Unattributed but someone must have said it

Anonymous said...

Another good post thanks Tom.

We were in London at the time. As you said we couldn’t believe the wall was coming down. When we visited Berlin in July 1990 we went to see the remains of the wall, but there was nothing but grass. The wall had been removed. As you say something we had grown up with and considered solid, Just gone. It was a heady time.
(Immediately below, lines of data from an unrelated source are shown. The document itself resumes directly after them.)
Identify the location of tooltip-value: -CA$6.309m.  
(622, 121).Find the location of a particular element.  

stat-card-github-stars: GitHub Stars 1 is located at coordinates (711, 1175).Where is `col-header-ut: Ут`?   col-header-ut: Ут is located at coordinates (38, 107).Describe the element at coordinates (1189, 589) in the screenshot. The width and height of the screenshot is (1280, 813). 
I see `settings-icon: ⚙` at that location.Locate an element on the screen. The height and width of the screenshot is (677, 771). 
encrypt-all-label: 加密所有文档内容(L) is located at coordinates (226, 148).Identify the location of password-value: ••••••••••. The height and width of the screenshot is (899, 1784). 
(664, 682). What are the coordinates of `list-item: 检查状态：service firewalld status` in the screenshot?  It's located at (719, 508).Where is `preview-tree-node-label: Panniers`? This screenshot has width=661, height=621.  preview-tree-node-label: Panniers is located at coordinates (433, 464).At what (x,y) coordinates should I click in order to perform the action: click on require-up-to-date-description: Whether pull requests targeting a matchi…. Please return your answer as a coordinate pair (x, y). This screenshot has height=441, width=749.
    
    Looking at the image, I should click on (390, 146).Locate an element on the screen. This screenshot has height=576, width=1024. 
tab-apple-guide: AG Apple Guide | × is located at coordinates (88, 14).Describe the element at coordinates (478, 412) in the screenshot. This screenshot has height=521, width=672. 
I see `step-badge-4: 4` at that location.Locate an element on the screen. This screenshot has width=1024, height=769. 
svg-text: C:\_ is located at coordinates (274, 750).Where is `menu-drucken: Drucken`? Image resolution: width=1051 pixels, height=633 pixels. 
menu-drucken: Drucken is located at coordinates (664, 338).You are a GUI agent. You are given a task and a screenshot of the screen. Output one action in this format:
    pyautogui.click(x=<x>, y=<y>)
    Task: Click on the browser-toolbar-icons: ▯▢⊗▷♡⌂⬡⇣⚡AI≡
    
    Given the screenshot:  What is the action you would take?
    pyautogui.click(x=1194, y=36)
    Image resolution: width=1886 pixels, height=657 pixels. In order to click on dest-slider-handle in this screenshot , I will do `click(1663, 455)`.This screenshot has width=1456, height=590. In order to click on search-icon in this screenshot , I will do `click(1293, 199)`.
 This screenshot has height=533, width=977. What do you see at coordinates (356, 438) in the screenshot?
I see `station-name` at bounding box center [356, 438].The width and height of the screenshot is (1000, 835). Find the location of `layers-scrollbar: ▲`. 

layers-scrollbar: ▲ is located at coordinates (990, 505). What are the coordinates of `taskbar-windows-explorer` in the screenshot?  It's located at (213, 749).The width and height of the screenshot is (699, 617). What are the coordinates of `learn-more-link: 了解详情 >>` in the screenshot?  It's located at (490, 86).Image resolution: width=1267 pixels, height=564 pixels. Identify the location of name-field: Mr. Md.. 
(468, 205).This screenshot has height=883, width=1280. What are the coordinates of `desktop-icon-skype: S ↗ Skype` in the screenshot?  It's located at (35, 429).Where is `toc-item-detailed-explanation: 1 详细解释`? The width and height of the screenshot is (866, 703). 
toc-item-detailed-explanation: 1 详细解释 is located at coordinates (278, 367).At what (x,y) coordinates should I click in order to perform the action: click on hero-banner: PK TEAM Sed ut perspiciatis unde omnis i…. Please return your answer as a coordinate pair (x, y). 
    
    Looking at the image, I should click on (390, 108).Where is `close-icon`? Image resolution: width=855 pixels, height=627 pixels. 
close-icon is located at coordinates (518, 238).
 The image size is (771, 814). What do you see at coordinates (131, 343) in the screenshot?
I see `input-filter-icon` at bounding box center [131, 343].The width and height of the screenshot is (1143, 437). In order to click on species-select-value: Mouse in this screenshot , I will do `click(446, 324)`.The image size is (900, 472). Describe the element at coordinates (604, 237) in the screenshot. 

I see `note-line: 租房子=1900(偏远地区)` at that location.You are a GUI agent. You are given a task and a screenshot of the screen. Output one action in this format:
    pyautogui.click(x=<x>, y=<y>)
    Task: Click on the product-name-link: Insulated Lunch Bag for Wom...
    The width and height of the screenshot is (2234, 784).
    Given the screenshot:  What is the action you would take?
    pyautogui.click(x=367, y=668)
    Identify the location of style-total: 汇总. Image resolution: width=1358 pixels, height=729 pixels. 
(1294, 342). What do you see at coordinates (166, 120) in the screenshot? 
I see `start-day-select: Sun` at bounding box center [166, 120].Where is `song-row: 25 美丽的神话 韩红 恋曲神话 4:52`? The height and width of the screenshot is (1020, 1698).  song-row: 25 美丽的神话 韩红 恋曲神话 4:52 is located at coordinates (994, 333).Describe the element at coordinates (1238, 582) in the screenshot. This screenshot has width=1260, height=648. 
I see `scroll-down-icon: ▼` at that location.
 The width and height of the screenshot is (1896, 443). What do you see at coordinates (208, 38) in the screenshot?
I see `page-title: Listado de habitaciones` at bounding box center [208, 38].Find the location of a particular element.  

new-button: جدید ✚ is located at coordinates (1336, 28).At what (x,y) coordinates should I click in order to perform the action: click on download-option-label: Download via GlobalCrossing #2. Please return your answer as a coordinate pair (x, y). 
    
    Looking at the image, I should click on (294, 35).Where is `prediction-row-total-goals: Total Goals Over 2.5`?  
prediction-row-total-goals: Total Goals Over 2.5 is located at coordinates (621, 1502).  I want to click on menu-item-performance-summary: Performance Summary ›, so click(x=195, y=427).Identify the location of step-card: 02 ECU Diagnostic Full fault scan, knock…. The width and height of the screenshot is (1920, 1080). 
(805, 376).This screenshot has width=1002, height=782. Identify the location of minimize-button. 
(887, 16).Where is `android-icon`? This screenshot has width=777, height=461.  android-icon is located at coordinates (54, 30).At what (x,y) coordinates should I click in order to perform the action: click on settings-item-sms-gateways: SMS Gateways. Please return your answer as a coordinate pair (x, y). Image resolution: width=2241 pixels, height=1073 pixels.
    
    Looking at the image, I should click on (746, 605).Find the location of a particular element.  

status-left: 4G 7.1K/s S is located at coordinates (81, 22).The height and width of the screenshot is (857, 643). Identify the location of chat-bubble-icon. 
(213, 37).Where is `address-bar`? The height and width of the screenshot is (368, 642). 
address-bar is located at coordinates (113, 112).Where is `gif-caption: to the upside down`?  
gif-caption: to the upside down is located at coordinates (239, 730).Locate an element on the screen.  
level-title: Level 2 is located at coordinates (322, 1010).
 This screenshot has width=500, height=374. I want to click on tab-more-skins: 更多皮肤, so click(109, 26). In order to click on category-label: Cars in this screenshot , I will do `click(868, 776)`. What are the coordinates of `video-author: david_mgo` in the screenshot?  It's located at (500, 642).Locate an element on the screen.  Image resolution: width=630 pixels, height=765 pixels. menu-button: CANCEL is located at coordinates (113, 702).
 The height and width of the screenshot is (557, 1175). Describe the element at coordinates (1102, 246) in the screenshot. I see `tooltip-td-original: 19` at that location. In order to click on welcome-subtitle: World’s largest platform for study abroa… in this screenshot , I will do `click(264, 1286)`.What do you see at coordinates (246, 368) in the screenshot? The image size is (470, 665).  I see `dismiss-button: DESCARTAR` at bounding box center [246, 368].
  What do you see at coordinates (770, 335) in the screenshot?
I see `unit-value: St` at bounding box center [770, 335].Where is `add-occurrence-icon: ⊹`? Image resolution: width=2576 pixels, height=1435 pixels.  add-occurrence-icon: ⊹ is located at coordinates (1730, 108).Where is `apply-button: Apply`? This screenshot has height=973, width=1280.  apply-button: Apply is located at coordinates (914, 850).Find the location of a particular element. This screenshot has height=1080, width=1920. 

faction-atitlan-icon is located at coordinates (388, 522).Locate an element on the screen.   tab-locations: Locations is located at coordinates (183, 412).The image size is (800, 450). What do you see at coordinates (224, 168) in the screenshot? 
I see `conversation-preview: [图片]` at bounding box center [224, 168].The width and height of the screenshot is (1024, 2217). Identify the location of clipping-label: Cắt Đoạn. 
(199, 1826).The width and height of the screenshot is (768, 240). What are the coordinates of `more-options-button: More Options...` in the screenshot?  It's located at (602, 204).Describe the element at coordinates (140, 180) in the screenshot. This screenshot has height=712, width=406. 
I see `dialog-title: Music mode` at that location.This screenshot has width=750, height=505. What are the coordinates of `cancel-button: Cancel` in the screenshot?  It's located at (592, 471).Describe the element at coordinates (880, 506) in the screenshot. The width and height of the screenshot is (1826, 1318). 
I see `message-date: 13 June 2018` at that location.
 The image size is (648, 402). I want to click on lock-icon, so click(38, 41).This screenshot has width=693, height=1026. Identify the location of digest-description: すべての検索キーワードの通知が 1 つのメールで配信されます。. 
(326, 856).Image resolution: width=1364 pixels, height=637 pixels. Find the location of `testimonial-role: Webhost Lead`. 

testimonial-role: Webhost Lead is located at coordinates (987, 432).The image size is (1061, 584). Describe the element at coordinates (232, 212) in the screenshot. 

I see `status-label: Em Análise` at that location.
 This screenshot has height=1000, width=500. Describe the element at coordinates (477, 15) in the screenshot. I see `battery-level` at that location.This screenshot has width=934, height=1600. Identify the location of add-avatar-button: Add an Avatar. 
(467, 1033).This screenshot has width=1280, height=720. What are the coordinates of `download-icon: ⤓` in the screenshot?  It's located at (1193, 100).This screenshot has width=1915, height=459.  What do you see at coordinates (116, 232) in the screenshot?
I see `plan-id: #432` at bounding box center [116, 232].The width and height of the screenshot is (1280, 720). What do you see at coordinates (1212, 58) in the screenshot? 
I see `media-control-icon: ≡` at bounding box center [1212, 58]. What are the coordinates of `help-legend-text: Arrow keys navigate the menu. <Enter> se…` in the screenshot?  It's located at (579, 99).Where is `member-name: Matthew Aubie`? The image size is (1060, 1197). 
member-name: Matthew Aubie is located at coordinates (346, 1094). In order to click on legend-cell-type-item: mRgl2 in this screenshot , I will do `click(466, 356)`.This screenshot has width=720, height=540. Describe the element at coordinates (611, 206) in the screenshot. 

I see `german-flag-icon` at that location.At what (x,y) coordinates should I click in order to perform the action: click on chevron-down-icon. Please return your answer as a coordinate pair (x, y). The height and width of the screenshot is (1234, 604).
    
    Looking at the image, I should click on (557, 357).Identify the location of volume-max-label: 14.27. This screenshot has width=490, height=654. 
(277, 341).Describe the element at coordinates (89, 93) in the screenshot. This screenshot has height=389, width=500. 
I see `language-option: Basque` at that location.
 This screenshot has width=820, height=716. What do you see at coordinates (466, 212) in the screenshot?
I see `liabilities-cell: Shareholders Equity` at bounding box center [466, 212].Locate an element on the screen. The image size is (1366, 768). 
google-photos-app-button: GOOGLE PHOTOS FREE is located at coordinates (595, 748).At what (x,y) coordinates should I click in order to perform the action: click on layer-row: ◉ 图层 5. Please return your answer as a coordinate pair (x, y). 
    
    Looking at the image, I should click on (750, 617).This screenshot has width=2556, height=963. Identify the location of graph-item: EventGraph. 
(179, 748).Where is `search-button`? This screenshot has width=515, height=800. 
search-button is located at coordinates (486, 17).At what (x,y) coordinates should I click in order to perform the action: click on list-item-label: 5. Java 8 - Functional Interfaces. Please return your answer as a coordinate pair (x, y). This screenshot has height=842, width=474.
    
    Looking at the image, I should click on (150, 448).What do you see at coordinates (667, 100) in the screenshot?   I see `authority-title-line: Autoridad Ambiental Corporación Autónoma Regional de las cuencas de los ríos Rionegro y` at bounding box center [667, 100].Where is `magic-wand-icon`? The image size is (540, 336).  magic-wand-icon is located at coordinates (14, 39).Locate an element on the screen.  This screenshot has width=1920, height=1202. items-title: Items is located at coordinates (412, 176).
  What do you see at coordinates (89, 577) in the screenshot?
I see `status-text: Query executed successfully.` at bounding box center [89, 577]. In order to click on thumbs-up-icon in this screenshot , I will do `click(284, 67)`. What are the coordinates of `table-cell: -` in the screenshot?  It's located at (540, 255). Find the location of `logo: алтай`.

Sadly it wasn’t the outbreak of peace we all hoped for. Whilst touring Europe we watched media coverage of the build up to the first Gulf war.

Paranormal

Anonymous said...

Another good post Tom, and a very positive one, however, the events you have mentioned were unfortunately an exception, rather than the rule.
One mustn't forget the tens of millions of civilians killed by the Governments of Stalin, Mao, and Hitler, etc, otherwise we have learned nothing.

Oddball

Tom Hunter said...

Thanks folks

I didn't get to visit Europe until 1994 and when we went to Berln all that saw of the Wall was the preserved Checkpoint Charlie crossing - with a golden Statue of Liberty beside it. We heard that you could find bits of the still-intact wall around the city if you looked but we didn't have the time.

And apparently there are pieces all over the world now, including around Germany, but I can't seem to find any that are on their original site.